1. Field of the Invention
The present invention relates generally to a surgical robot, and more particularly, to a handheld robot for orthopedic surgery and the control method thereof. The handheld robot of the present invention is able to combine the position/orientation information of a tool acquired by a positioning unit with the force/torque information acquired by a force sensor, and is able to utilize the combined information to compensate the motion of the handheld robot.
2. The Prior Arts
In the field of orthopedic surgery, surgical jigs, computer aided navigation program or image-guided robotic arm are commonly used to assist surgeons to position the bones during the operation, such as an osteotomy, or surgeries that requires the surgeon to place plant bone plates or bone screws into patients.
In a surgery where surgical jigs are used to help with the measuring and the positioning of the cut, surgeons often need to switch surgical jigs during one operation multiple times, which can lead to errors in the positioning. In addition, the use of a surgical jig also depends on factors such as the familiarity of the surgeon with the surgical jig, the level of operation technique of the surgeon and clinical experience of the surgeon. In orthopedic surgeries where computer aided navigation program is used for positioning, the navigation program guides the surgeon to position/orientate the cutting block, so as to mount the cutting block on the bones of the patient. However, in the actual surgeries, surgeons need to constantly adjust the cutting block manually to position/orientate the cutting block as instructed by the navigation program, which complicates the positioning process. In recent years, some solutions have been developed addressing the abovementioned issue. For example, an adjusting screw can be used to finely adjust the position/orientation of the cutting block. However, in the process of mounting the cutting block with the adjusting screw, the precision of the result might still be compromised due to the error occurred during the process of fixing the adjusting screw.

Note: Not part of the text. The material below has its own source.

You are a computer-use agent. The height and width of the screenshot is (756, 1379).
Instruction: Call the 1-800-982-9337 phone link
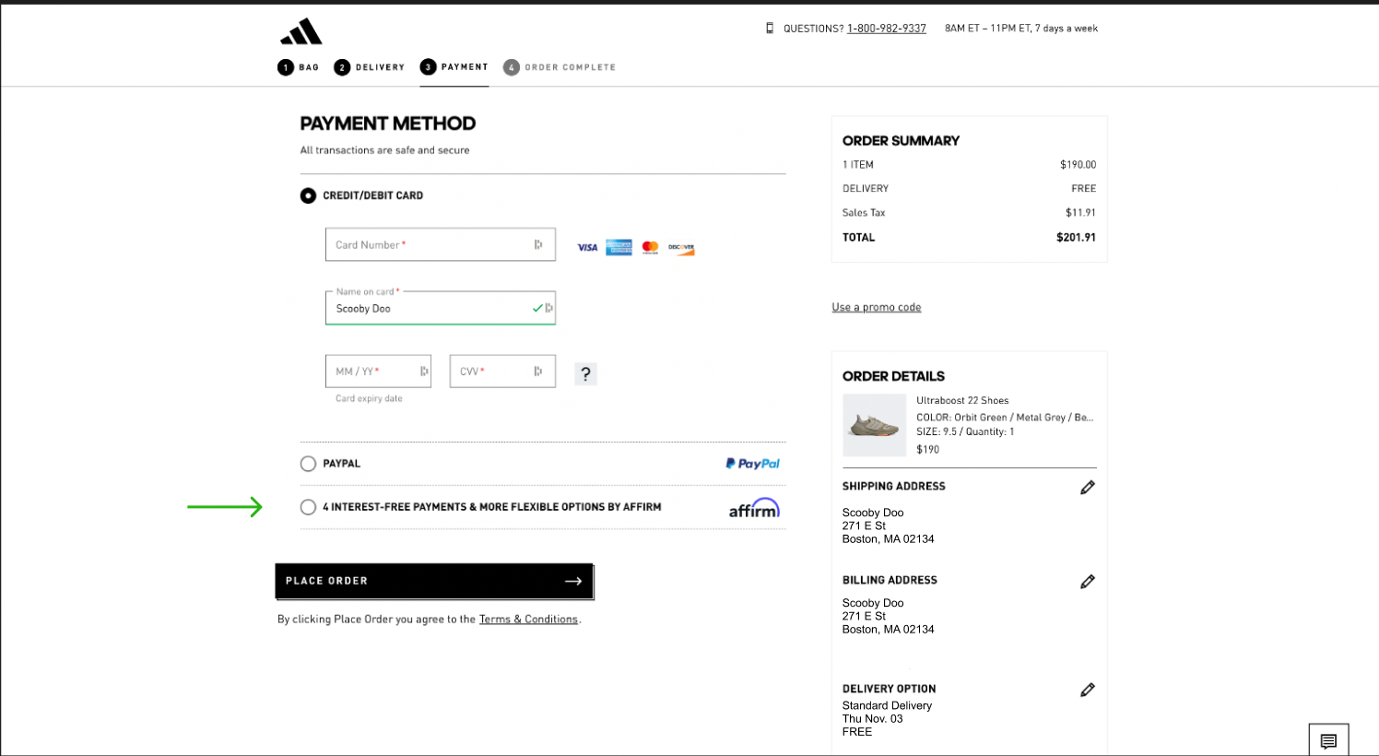886,29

In orthopedic surgeries with image-guided robotic arms, medical images and robotics are used for the positioning. Before the surgery is performed, surgeons would acquire computer tomography (CT) image first so as to prepare the surgery by planning the operation path. During the surgery, first, the bone of the patient is immobilized, and a position system is used to monitor if the bone is moving. If the bone of the patient moved during the operation, the positioning system immediately starts the re-coordination procedure to ensure the precision and the safety of the operation. Alternatively, surgeons can utilize the positioning system to measure the relative position and orientation between the bone and the robotic arm, and further perform precise positioning and bone cutting through dynamic motion compensation control. Herein, the optical positioning system is one of the most commonly used positioning systems in the medical industry. The optical positioning system utilize an optical tracker to tack the light-reflecting balls disposed on the bones and the robotic arm, thereby determining information such as the relative position, relative orientation and relative speed between the robotic arm and the patient. Subsequently, the image-guided robotic arm use the above information along with a control method to determine if the parameters of the patient and the equipment are compliant with the surgical procedure, and further compensate the position and orientation of the tool with regard to the patient. However, due to the response bandwidth of the optical positioning system, the reaction speed of the robotic arm is limited, which compromises the precision of the operation. In addition, blockage is a more serious matter which occurs quite often in the optical positioning system. When the light-reflecting balls are blocked by obstacles, the optical positioning system cannot provide the relative position and orientation between the bones and the robotic arm. Hence, in the situation where only optical positioning system is used to assist with the motion compensation of the robotic arm, the position of the robotic arm cannot be adjusted in time, which can endanger the safety of the patient. Furthermore, compared with the conventional bone cutting tool, the size of the robotic arm is way too huge, which causes inconveniences for the surgeons, and also limits the application thereof.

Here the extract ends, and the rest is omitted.